I marveled at how many of our oldest masters in the FMA's play with speed, power, and intent when I watched "The Bladed Hand".
Many of the featured teachers in "The Bladed Hand" were well over 65 years old, some as old as in their 80's and 90's, and yet, they were so smooth and so good at their art. For example, here's some footage of Rodel "Smokingsticks" Dagooc training (outtake from the movie):
There is more than one reason he's called "Smokingsticks". I don't know how old Master Dagooc is, but as you can see, he's not a young man. Would you want to cross him? I certainly would not!
You see, I think that for a martial art to continue to be relevant and useful, it needs to be more than just a way for young, physically fit people to duke it out. It has to grow with you, as you age, and as your skills change.
Note: I did not say skills diminish, I said skills change. I think that some things can improve with age - for example spatial awareness, target acquisition, spotting openings and gaps in defenses. "Vision" and what I'd call "battle wisdom" (that is, a better understanding of when to engage in violence or avoid it) can improve with age, when other skills like strength, flexibility and range in motion may naturally decline over the years.
If you started the martial arts at a very young age, there is also the benefit of decades of repetition and refinement of core skills. I missed out on that, having started so late in life, and while I work pretty hard at my art, I believe that means I will never be as good as people who've done it for two to three decades by the time they reach the age I have now.
Master Nelson has been training since he was a young man - that gives him about sixty years training.

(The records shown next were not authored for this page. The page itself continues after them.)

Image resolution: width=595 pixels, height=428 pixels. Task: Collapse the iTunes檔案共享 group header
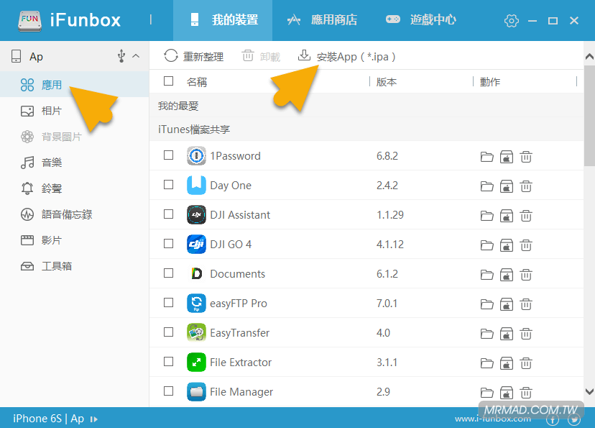[194, 129]
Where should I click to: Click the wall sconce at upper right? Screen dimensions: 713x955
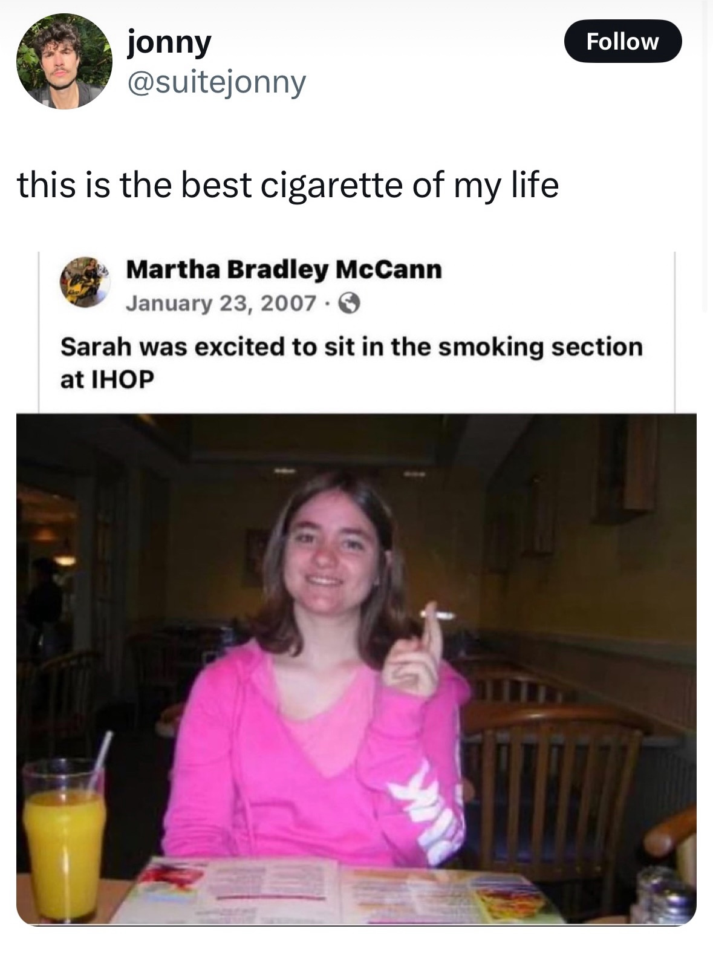tap(625, 464)
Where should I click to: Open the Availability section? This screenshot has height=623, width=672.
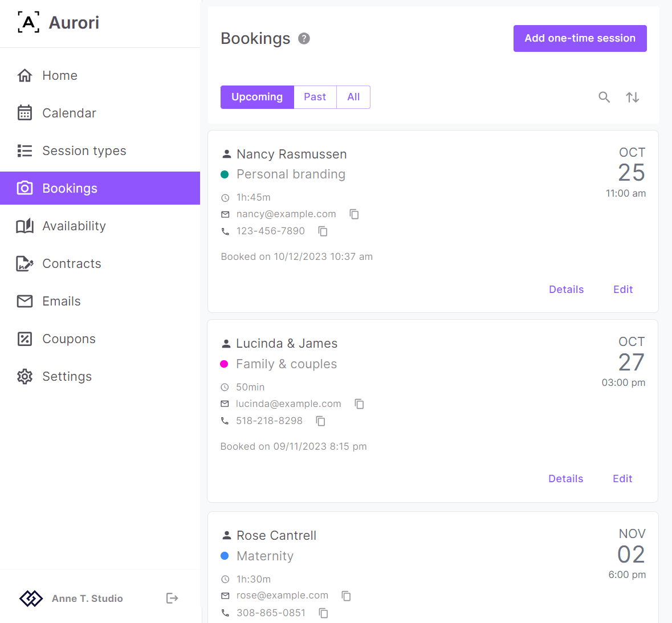[74, 226]
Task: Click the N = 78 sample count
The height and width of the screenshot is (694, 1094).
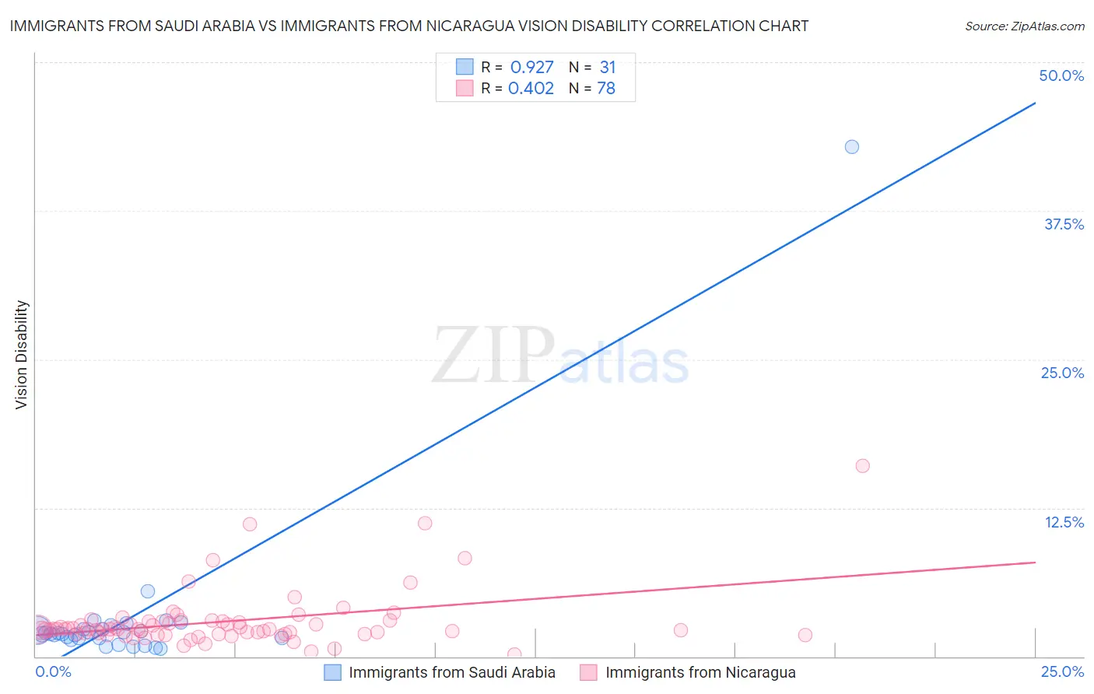Action: coord(592,88)
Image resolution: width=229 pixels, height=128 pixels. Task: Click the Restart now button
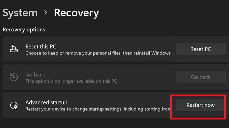(200, 105)
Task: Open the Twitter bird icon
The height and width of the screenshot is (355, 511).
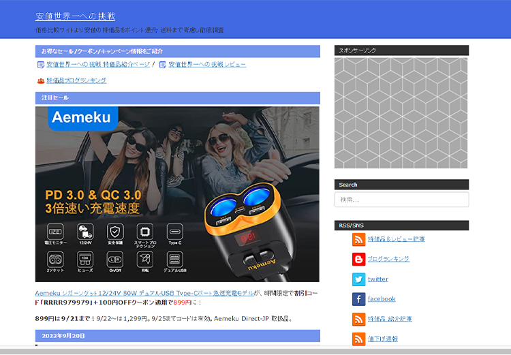Action: point(358,279)
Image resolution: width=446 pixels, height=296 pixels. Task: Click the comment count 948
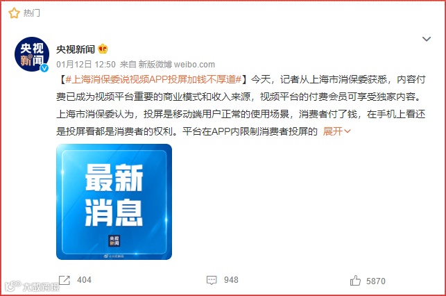[231, 280]
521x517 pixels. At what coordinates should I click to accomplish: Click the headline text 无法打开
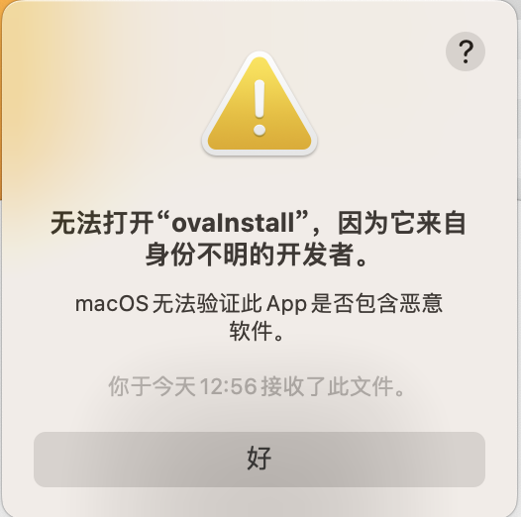tap(102, 223)
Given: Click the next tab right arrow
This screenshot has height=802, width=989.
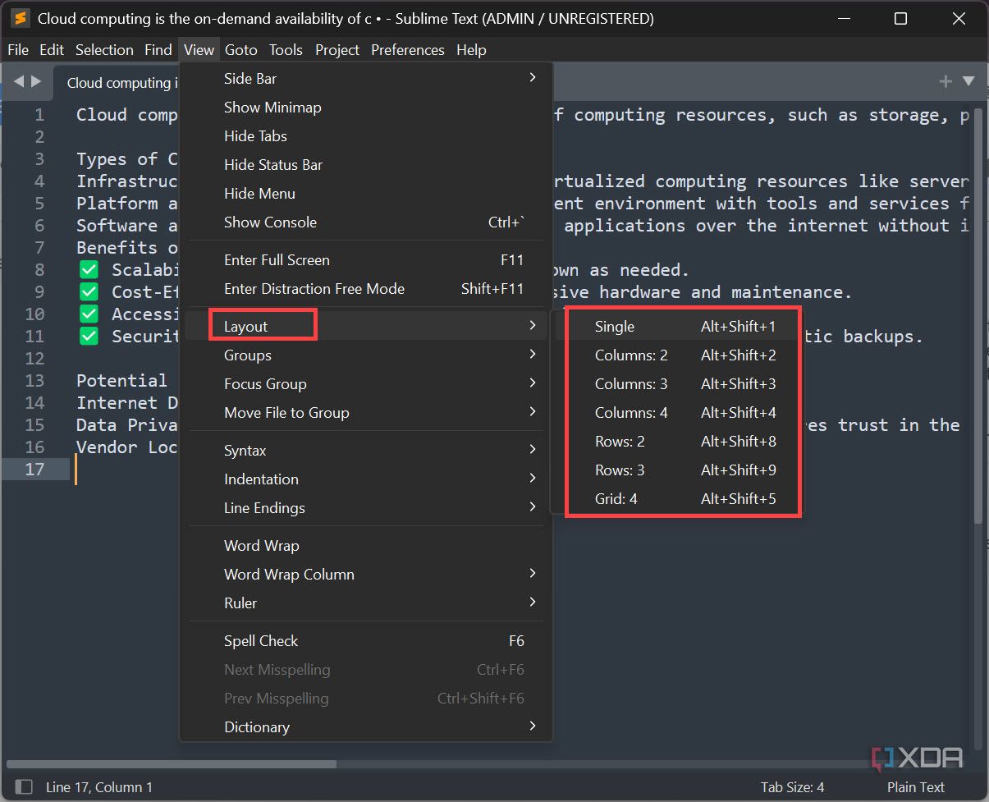Looking at the screenshot, I should click(36, 81).
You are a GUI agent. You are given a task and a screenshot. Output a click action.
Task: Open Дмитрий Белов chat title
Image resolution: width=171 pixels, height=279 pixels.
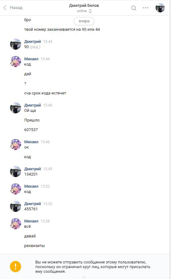point(84,6)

I think he's learned a thing or two.
That guy complaining about Master Nelson's promotion has never actually seen him do martial arts... sigh. I haven't seen him either, but I'm going to give him the benefit of the doubt until proven otherwise. I won't write off Nelson's ability based on his age (or his celebrity status - heck, Ed O'Neill is a legitimate BJJ black belt!)

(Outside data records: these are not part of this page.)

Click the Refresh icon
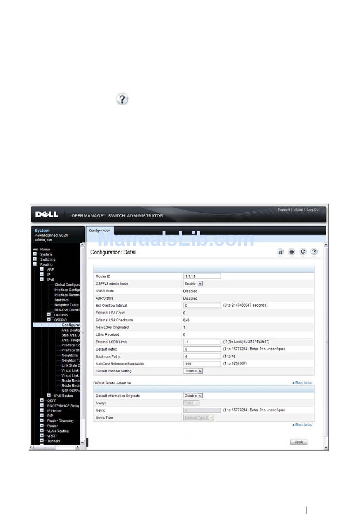 (303, 252)
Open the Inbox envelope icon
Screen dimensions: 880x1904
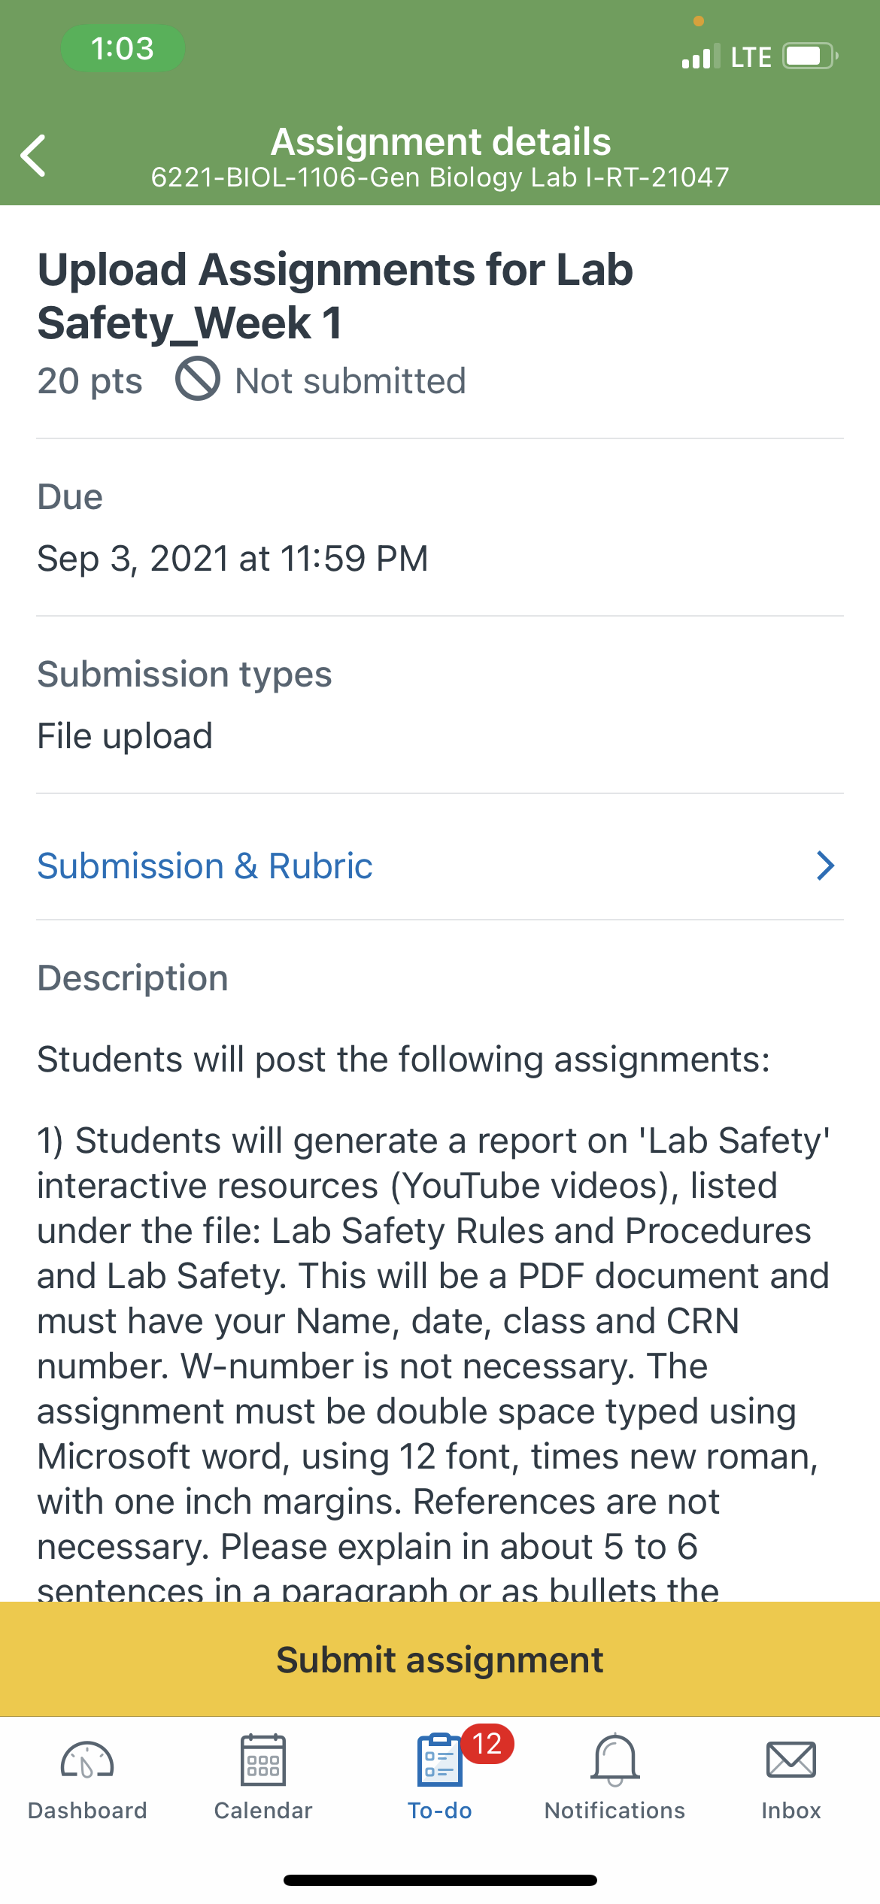[791, 1760]
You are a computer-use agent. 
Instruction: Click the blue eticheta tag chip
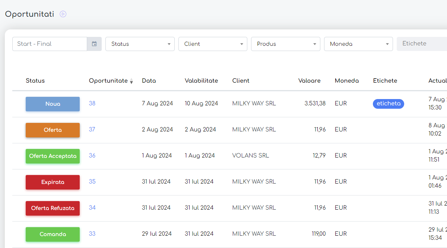coord(388,104)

Long story short, their justification for having to be as fit as a 20 year old in top physical condition is that you have to be that strong and skilled on the battle field (the martial in "martial arts"). I agree, that's true - this is why active duty, fighting soldiers in most cultures are young males, and their leaders tend to be older males who survived.
But most of us training in the martial arts aren't training for battle.
You're training for self defense, or for skill in a fighting sport, or for performance purposes... or whatever. But except for a very small subsection of the martial arts, you're not battle training (especially if your art is unarmed - nobody goes into battle with no weapons, ever).
Now, does this mean that physical fitness is unimportant? Of course not! But what "physically fit" means in your 20's is a different beast than in your 60's and beyond., especially when you take injury and chronic physical ailments into consideration.
So, be careful when you look at older martial artists and think they're far past their prime and thus, unable to deliver the goods.
It's very possible that Willie Nelson can kick your ass.